Yo no decido lo que mis personajes hacen, ellos actúan por su cuenta… Sé que no es fácil de entender, pero es así, y puedo asegurarte que no soy un caso raro; es una experiencia bastante común entre novelistas. He reunido ejemplos de Marguerite Yourcenar, de Jorge Amado, de Gabriel García Márquez, de muchos otros. Todos hablan de un momento vivido durante el proceso de creación en el que el personaje se pone a hacer lo que le da la gana y no lo que el autor había pensado previamente que podría o debería hacer. Y todos dicen que hay que respetar la voluntad del personaje45 (Mayoral 2007 : 66).

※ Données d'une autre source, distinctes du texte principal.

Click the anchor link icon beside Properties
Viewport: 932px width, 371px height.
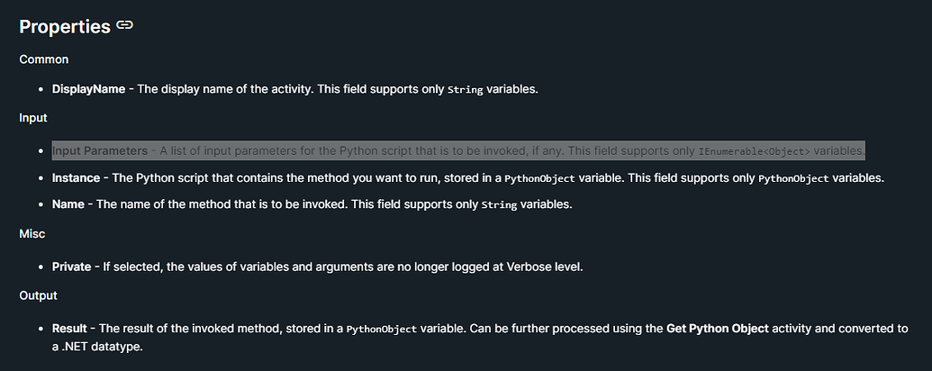coord(125,26)
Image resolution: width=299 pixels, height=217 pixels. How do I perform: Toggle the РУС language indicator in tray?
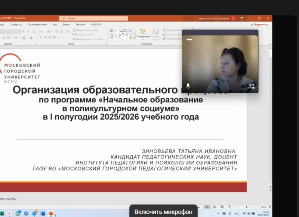[x=237, y=213]
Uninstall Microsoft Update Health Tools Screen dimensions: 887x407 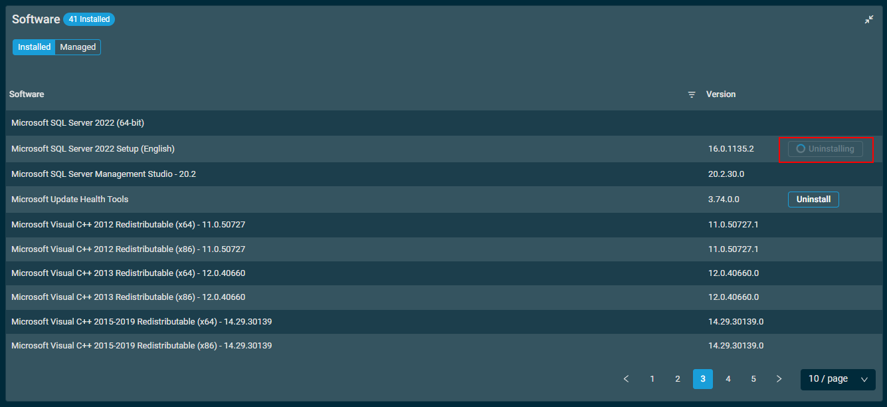pyautogui.click(x=813, y=200)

Le texte évoque alors différents personnages des romans de Mayoral pour expliquer que l’auteure avait dû se résigner à leur attribuer un destin qu’elle n’avait pas choisi pour eux. On voit à quel point la romancière prend plaisir à confondre l’auteure représentée – donc fictive – et l’auteure réelle et à laisser planer un doute quant au crédit à accorder à ses affirmations.

Dans cette nouvelle pseudo-intrigue policière (Y a-t-il vraiment eu crime et préméditation ?) pas vraiment résolue (car, même si la narratrice propose une solution convaincante, cette version des faits n’est pas prouvée) Mayoral crée un nouveau personnage de lecteur, le lecteur-assassin, puisque celle que la narratrice accuse d’avoir ourdi le crime a lu le roman dont elle s’est inspirée. Ainsi, le cercle peut se refermer : la vie imite bien la fiction mais seul, le lecteur se laisse prendre au jeu. L’auteur a d’autres chats à fouetter.

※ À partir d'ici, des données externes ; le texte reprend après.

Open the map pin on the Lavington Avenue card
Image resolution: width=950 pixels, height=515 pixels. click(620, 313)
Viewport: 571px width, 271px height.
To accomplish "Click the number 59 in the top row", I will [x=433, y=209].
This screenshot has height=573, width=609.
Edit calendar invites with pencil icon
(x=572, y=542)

C’est en effet une “vraie” représentation de l’auteur au travail qui apparaît comme le véritable enjeu du roman :

Nunca me he fiado del talento. El talento es un don, lo tienes o no lo tienes y por eso llegas a donde llegas. Pero para llegar a la obra bien hecha no basta el talento, hace falta trabajo, mucho trabajo46 (Mayoral 2007 : 59).

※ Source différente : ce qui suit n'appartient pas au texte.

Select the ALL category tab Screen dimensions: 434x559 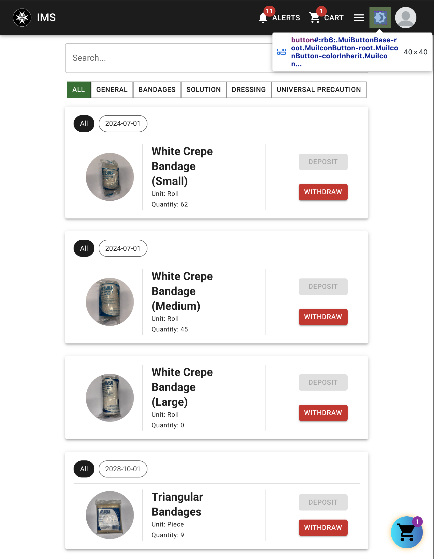(x=79, y=90)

Et cette représentation du travail de l’auteur appelle une réflexion sur les conditions de travail de l’auteure :

Y el trabajo supone tiempo, y el tiempo para escribir yo lo saqué muchas veces del que podía haber dedicado a estar con vosotros y con mi madre, y con mi padre, y con los hombres que han compartido mi vida, y con los amigos.

De lo que quiero que te des cuenta es de que no andaba de juerga ni rascándome la barriga al sol, ni siquiera durante los meses de verano. Vosotros estabais en la playa, con mis padres, y yo estaba escribiendo en el cuarto que siempre me habilito como despacho. Cuatro horas al día por lo menos durante todas las vacaciones47 (Mayoral 2007 : 59).

Ce glissement vers la représentation sexuée de l’auteur ne dure que quelques lignes et la mère qui se sent coupable d’avoir consacré à l’écriture le temps qu’elle aurait pu consacrer à ses enfants abandonne vite la confession personnelle pour reprendre un ton général :

Y todo eso ¿para qué? No hay respuesta a esa pregunta, al menos para mí. O, mejor dicho, es una pregunta que no admito. No hay un para qué. Yo no escribo para. Escribo como respiro, y no me puedo cuestionar lo que ha sido desde mi adolescencia una especie de función vital. Escribo porque vivo y tengo que encontrarle un sentido a vivir48.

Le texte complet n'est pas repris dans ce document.